Su verdadero nombre era Henriette Rosine Bernard. En 1862 entró a formar parte del colectivo de la Comedia Francesa y a lo largo de su vida contribuyó decisivamente al éxito de obras de Víctor Hugo y del propio Dumas. Sus mayores éxitos los conoció con las interpretaciones de La dama de las camelias y El aguilucho.
En 1880 emprendió una larga gira por Europa y América y no regresó a París, hasta 1893, cuando asumió la dirección del teatro Renaissance y, cinco años después, del Teatro de las Naciones. Sus problemas de salud no le hicieron interrumpir su carrera. Cuando murió, el 26 de marzo de 1923, se preparaba para filmar su primera película.
Dos veces estuvo en Cuba. En la primera visita dijo que los cubanos eran indios con levita. En la segunda, emplazada por el periodista Armando Dobal, del Diario de la Marina, se retractó de sus palabras en una carta que apareció en las páginas de ese periódico. El escribidor vio el documento original y tuvo una fotocopia, que se extravió, para no aparecer, en la redacción de una revista.
Existen varias versiones acerca del encuentro entre la diva y el diestro. Algunos afirman que ella acudió a verlo torear, «y cuando el matador ya había cumplido su faena y recorría la plaza orgulloso de su hazaña, cruzó su mirada con la misteriosa dama y ese contacto visual resultó suficiente para cautivarlo…». La invitó a participar en una becerrada con toda la compañía.
Otros aseguran que se conocieron en el hotel Inglaterra, donde ambos se hospedaban. Coincidieron en el restaurante del establecimiento y ella observó cómo, tras la cena, él encendía un tabaco y salía a la calle seguido por una corte de admiradores.

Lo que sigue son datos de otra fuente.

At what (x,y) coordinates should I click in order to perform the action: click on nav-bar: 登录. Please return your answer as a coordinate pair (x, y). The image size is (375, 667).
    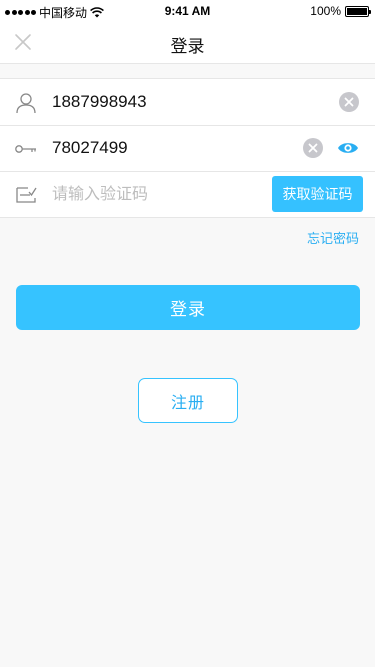
    Looking at the image, I should click on (188, 43).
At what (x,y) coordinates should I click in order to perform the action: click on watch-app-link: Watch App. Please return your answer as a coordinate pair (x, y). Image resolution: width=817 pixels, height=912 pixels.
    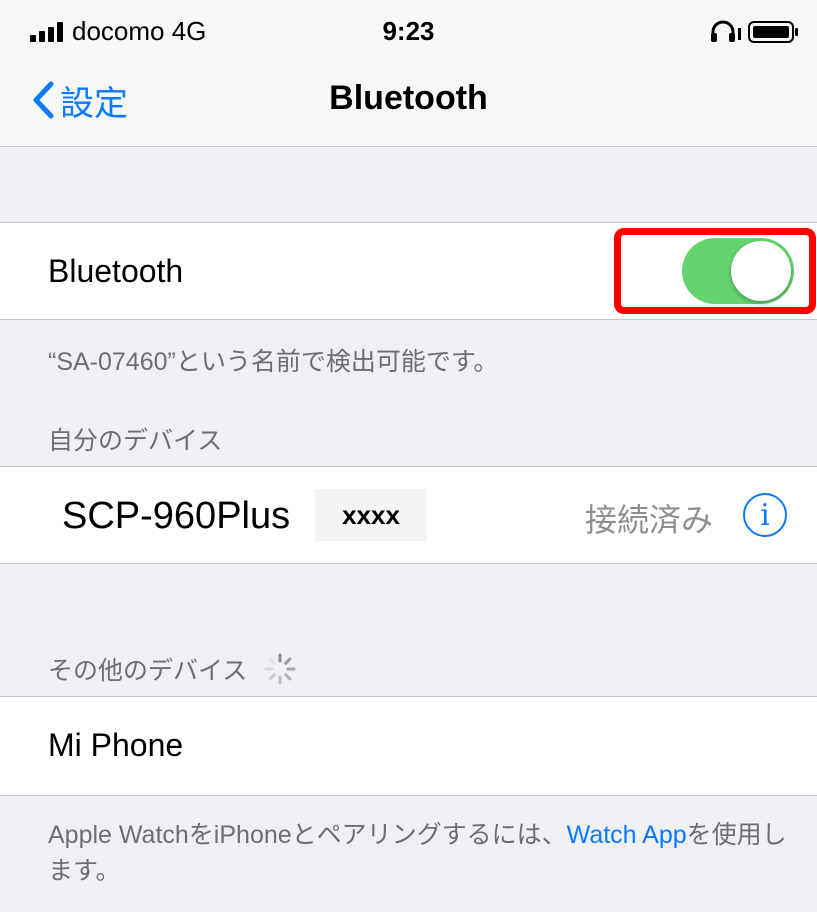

Volvieron a encontrarse en el mismo sitio y una vez que él encendió su tabaco, ella lo hizo llamar con un camarero. Galante y juncal, Mazzantini atravesó el salón, le besó la mano y preguntó en qué podía servirla. Dijo ella que quería que la enseñara a fumar uno de sus puros. Respondió el torero que eso era mucho más fácil que torear y mucho menos peligroso, y que lo haría encantado.
Ella se negó a que las clases fueran en público. Alegó que no quería que sus admiradores la vieran echar humo, y prefería que se vieran en su habitación o en la del torero.
Luis Mazzantini aceptó gustoso. Había encontrado un nuevo amor en La Habana, pero no uno cualquiera, sino el de una de las mujeres más codiciadas de su tiempo.
Se dice que, a partir de su encuentro con Sarah, el torero ya no fue el mismo. Sus presentaciones aquí dejaron entonces mucho que desear. La noticia del romance corrió con rapidez y no demoró en llegar a Europa. Pero el asunto parece no haber pasado de La Habana.
En 1905 muere la esposa de Mazzantini y él abandona definitivamente el ruedo. Jura que nunca más volverá a torear. Se corta la coleta y la ata a la muñeca de la difunta antes de darle sepultura.
Se dedica entonces a la política, y tiene éxito. Resultó Concejal del Ayuntamiento de Madrid, Teniente alcalde, miembro de la Diputación Provincial, y Gobernador civil de Guadalajara y Ávila.
Fallece en Madrid, el 23 de abril de 1926. Había sobrevivido tres años a la diva.